(Dataset entries)

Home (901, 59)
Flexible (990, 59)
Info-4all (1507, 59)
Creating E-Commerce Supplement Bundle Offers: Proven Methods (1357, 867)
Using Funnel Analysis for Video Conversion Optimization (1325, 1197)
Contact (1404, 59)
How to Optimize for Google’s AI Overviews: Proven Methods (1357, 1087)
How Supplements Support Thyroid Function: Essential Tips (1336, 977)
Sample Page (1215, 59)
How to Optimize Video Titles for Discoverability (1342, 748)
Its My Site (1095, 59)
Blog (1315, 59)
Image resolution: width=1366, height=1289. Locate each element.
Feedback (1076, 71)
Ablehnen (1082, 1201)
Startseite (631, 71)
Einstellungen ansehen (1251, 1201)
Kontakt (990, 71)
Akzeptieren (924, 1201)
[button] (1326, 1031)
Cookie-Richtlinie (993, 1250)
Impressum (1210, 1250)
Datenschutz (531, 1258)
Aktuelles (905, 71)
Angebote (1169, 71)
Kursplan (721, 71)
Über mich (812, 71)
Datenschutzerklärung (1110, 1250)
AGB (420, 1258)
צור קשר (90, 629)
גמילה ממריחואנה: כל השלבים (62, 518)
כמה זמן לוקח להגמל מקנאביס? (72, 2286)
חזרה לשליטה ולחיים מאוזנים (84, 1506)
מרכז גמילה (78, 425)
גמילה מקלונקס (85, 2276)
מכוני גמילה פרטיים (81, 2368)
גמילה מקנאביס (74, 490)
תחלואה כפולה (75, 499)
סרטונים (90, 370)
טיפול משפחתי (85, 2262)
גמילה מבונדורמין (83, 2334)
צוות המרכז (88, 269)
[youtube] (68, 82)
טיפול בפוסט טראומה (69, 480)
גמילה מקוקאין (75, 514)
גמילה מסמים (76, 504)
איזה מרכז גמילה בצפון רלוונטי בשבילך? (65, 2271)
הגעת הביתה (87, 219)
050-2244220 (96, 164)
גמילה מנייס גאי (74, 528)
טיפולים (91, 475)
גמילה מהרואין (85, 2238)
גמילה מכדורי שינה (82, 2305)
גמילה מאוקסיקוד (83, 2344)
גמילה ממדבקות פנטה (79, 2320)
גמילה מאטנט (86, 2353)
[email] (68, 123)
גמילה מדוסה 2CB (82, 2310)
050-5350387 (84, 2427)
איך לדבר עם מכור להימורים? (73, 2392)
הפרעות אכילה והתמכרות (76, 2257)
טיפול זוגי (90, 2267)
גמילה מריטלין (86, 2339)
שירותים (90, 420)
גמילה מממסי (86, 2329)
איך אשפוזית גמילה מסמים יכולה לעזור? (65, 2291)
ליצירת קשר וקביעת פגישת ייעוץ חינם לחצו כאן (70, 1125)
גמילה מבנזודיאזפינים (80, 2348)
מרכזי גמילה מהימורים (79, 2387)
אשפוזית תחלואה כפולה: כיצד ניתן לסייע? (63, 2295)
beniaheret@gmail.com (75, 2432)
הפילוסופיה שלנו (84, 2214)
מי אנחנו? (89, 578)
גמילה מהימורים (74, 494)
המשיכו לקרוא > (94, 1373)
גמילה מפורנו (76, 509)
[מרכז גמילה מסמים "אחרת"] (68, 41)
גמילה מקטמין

### AIM OF THE EXERCISE
Your answer must hold the line containing "טיפול בפוסט טראומה (69, 480)" and all lines after it in the entries above, exactly, and nothing else.

### FINAL ANSWER
טיפול בפוסט טראומה (69, 480)
גמילה מקוקאין (75, 514)
גמילה מסמים (76, 504)
איזה מרכז גמילה בצפון רלוונטי בשבילך? (65, 2271)
הגעת הביתה (87, 219)
050-2244220 (96, 164)
גמילה מנייס גאי (74, 528)
טיפולים (91, 475)
גמילה מהרואין (85, 2238)
גמילה מכדורי שינה (82, 2305)
גמילה מאוקסיקוד (83, 2344)
גמילה ממדבקות פנטה (79, 2320)
גמילה מאטנט (86, 2353)
[email] (68, 123)
גמילה מדוסה 2CB (82, 2310)
050-5350387 (84, 2427)
איך לדבר עם מכור להימורים? (73, 2392)
הפרעות אכילה והתמכרות (76, 2257)
טיפול זוגי (90, 2267)
גמילה מריטלין (86, 2339)
שירותים (90, 420)
גמילה מממסי (86, 2329)
איך אשפוזית גמילה מסמים יכולה לעזור? (65, 2291)
ליצירת קשר וקביעת פגישת ייעוץ חינם לחצו כאן (70, 1125)
גמילה מבנזודיאזפינים (80, 2348)
מרכזי גמילה מהימורים (79, 2387)
אשפוזית תחלואה כפולה: כיצד ניתן לסייע? (63, 2295)
beniaheret@gmail.com (75, 2432)
הפילוסופיה שלנו (84, 2214)
מי אנחנו? (89, 578)
גמילה מהימורים (74, 494)
המשיכו לקרוא > (94, 1373)
גמילה מפורנו (76, 509)
[מרכז גמילה מסמים "אחרת"] (68, 41)
גמילה מקטמין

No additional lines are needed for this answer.